A lot of interest in Wageningen in ‘The Future of Science’, but what were the actual thoughts? We reserved almost an hour to find out, just enough for the most burning questions and food for thought for months to come. A few highlights as mnemonic to pick up the discussion, using the propositions and the outcome of the poll.
Proposition 1: Career prospects young scientists
a) Young scientists have poor career prospects in The Netherlands, leading to brain-drain 46%
b) Young scientists have excellent career prospects, provided they are very good 54%
Surprising result given the projected very severe budget limitations for research by the Dutch government? Good to see there is optimism amongst the young researchers, perhaps because indeed the world is larger than The Netherlands alone... Europe does increase its investments in research and innovation and research experience abroad has added value for your personal development and the establishment of your research network.

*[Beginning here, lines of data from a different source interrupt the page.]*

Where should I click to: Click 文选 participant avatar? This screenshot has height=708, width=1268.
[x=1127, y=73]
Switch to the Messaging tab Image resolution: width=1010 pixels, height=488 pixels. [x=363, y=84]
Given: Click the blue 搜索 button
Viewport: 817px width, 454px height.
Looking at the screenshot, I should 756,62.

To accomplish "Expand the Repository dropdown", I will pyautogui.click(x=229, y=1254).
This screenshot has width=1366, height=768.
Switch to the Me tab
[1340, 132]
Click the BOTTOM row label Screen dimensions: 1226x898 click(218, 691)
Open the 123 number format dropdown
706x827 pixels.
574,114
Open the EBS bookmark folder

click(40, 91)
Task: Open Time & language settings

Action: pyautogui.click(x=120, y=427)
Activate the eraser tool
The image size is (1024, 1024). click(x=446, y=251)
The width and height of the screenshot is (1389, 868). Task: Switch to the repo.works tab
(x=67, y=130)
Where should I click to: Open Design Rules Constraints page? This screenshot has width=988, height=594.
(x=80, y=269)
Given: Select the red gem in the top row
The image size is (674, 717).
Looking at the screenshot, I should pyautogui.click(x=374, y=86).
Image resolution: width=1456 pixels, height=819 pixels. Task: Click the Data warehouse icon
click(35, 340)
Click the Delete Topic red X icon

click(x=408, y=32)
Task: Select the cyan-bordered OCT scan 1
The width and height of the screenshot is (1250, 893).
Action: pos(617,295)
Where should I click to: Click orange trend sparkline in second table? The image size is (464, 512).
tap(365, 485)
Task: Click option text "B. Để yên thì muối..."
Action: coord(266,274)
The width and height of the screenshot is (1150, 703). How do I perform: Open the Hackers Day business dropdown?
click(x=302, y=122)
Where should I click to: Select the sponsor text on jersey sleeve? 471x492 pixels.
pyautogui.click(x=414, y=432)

In The Netherlands the way to develop a research career is to get into a tenure-track. This career track leads from assistant to associate to full professor. A system with very positive aspects such as providing a transparent career development plan for ambitious young scientists that are successful in obtaining grants, publishing papers and deliver high quality teaching (at Wageningen University teaching quality is an explicit component of the tenure track). A main question that popped up is whether it is the best strategy to only have researchers in tenure track. Is it not a good idea to also have an alternative track for people who are great in what they do in terms of teaching and/or research but do not want to become a professor? A question that will re-occur in future discussions...
Proposition 2: Research funding
a) Public research funds are best invested in a few excellent researchers, working on a few key
research themes 14%
b) Public research funds are best invested in a large number of very good researchers, representing a
broad diversity of research areas 86%
The quality of researchers is easily evaluated, just look at their funding success rate! Right? Not quite so, at least not when the funding success rates are below 25 to 30%. Given that the current funding success rates are in the order of 10% and lower it is obvious that there is a fair chair of randomness in winners and losers. Doubtful whether the planned restrictions in number of calls and eligible applicants will be the sustainable solution to secure innovative research in the Netherlands. Sounds like a way better idea to increase the overall budget for research and education...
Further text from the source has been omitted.